PROMPT 1: In the committee discussion on ILO supervisory procedures below, which organization did the representative of the Government of the Netherlands say was also assessing the ILO's supervisory mechanism?
PROMPT 2: Continue the committee discussion on ILO supervisory procedures below, starting after its final paragraph.

SUPPLIED PASSAGE:
(begin)

50.  The Worker members found the paper very disappointing. The Governing Body had discussed the question at its previous session, and for lack of time to achieve a consensus, had referred it to the present Committee. The original proposal should have been discussed without adding other proposals to it, as this had complicated the question. The wider use of article 19 of the Constitution had already been discussed at the previous session, and they did not see the point of returning to it in paragraphs 7 and 8 of the present document. They agreed with paragraph 9 concerning increased use of article 23(2) of the Constitution. They did not agree with paragraph 10 concerning the presentation of the report of the Committee of Experts, which had not attracted majority support in the previous discussion.

51.  The Worker members supported the adoption of a new procedure modelled on that of the Committee on Freedom of Association, which would not depend on the ratification of the Conventions or the consent of the government concerned. The document should have developed the arguments made in the previous paper with a view to facilitating discussion of all relevant questions. In spite of the points made in paragraphs 14 and 15 on the advantages of a procedure which would rely on government consent if the Conventions were not ratified, they did not support this option, which past experience had shown was likely to be of no significant value. The two new suggestions made, to revive and extend the special procedure on discrimination, had not been requested in the previous discussion; they did not support them because there was no reason to believe they would work now if they had not worked before. They therefore restated their earlier position, and asked for a new document developing the original proposal. They noted the Employer members' points, especially that concerning retroactivity, and hoped that an expanded version of the previous document would address this.

52.  The representative of the Government of the Netherlands recalled that the OECD was also assessing the ILO's supervisory mechanism. The proposal for a new mechanism was a very good one, as his delegation had said in the November 1995 discussion, and he felt that it had been dismissed too quickly in favour of new proposals. Paragraph 21 illustrated the fact that, if consent were required, there would be no procedure. Some countries might feel that a procedure which would not require consent if a Convention had not been ratified would infringe on sovereignty, but this should not be overemphasized. On the basis of the statement by the Worker members, the ILO should differentiate between management and entrepreneurship; the OECD did not think the old way of supervision was good enough, and perhaps an attempt should be made to create something more imaginative and not simply to preserve what existed.

53.  The representative of the Government of Spain stated that the comments made so far on the document were too severe. The proposals were imaginative, but the legal issues had to be examined rigorously first. The procedure of the Committee on Freedom of Association was said to be the best model, but a distinction had to be made between individual and collective rights. That procedure had been created for exceptional reasons, and it was the only one that applied to unratified Conventions.

54.  The question arose of whether the Constitution could be applied directly. All member States were required to comply with both the letter and the spirit of the Constitution, and if it were to make sense it had to be observed. It had been said that Conventions were international collective bargaining agreements, but this was not correct -- they were treaties. If States which had not ratified them received the same treatment as those which had, this would not be in conformity with their nature, and ratification would no longer have any legal meaning. Therefore, the procedure of the Committee on Freedom of Association could not be extended to other Conventions. The proposed new procedure would not allow for anything much beyond the complaints procedures provided under articles 24 and 26 of the Constitution, and the Constitution could not be reinterpreted without modifying it.

55.  As regards the proposal to revive the special survey on discrimination, there had been imaginative solutions in the past, such as the studies of the trade union situation in Spain carried out by the Office. Special surveys could therefore make a contribution to advancing national and international labour law, but they should not be applied to countries which had not ratified Conventions, without their consent.

(end)

GIVEN MATERIAL:
(begin)

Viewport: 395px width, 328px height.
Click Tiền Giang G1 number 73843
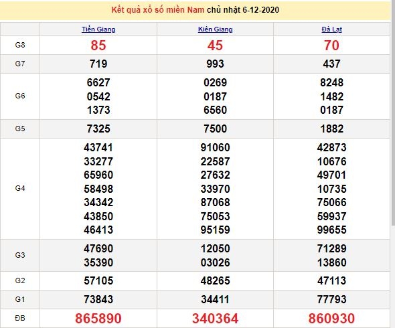pos(98,299)
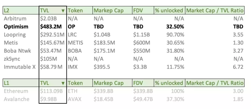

(end)

TASK OUTPUT 1: The OECD.

TASK OUTPUT 2:
56.  Nor was it possible, however, to take no further measures to promote the application of the fundamental Conventions, and imaginative solutions were required. The Governing Body should not rely only on the Office to propose such measures, but should also consider the question itself, based on sound legal analysis. He supported cooperative approaches, not necessarily on the basis of complaints, but based on comments by employers' and workers' organizations. It would therefore be a good idea to study the formula of the special surveys on discrimination instead of creating an ad hoc committee to handle article 24 and 26 complaints. The procedure would have to be amended as regards the reference to the former Committee on Discrimination.

57.  The representative of the Government of the Russian Federation asked what was the constitutional basis for the proposal to create a new procedure. There were already provisions for complaints on ratified Conventions, and article 22 of the Constitution provided for regular reporting on ratified Conventions, and all this was sufficient for ratified Conventions. For unratified Conventions, there was no additional obligation except periodic reports under article 19 of the Constitution. The Office's proposal therefore had no constitutional basis, and would go beyond the framework of the Constitution. Whatever solution was adopted could not have obligatory force for governments, and his delegation did not support paragraph 20.

58.  The representative of the Government of Germany agreed that the report was not as bad as some had said, and in fact it was quite good. It put four questions in its point for decision, and he could reply with a clear "no" to them all. The essential question was whether the Committee on Freedom of Association procedure could be extended to other Conventions, and the answer was that it could not. The main reason was that of state sovereignty. The exception made for the Conventions on freedom of association should be the only exception to the general rule, for if more Conventions were made obligatory without ratification this would mean that they would not be ratified. Some might ask why his Government cared about this, since it had ratified all the Conventions concerned, and the answer was that the Government was not masochistic and that the requirement to respond to the Committee of Experts, the Conference Committee and the Committee on Freedom of Association was already sufficient. The establishment of more committees to deal with forced labour and discrimination would stimulate complaints.

59.  He had no difficulty with the proposal in paragraph 14 to create a standing committee to handle article 24 and 26 complaints, and felt that this would be a good idea to replace ad hoc committees. The consistent conclusions and jurisprudence of such a committee might give its deliberations greater weight. Nor did he disagree that such a committee should be allowed to examine complaints against governments who agreed to its doing so, but felt that this would require an amendment to the Constitution. He rejected the proposal to revive the special procedure on discrimination. Paragraph 3 of that procedure allowed requests for surveys to be filed concerning Convention No. 111 and the standards on migrant workers, but this had been adopted before the adoption of Convention No. 143, which was a very poor instrument. The procedure should not be extended to other instruments.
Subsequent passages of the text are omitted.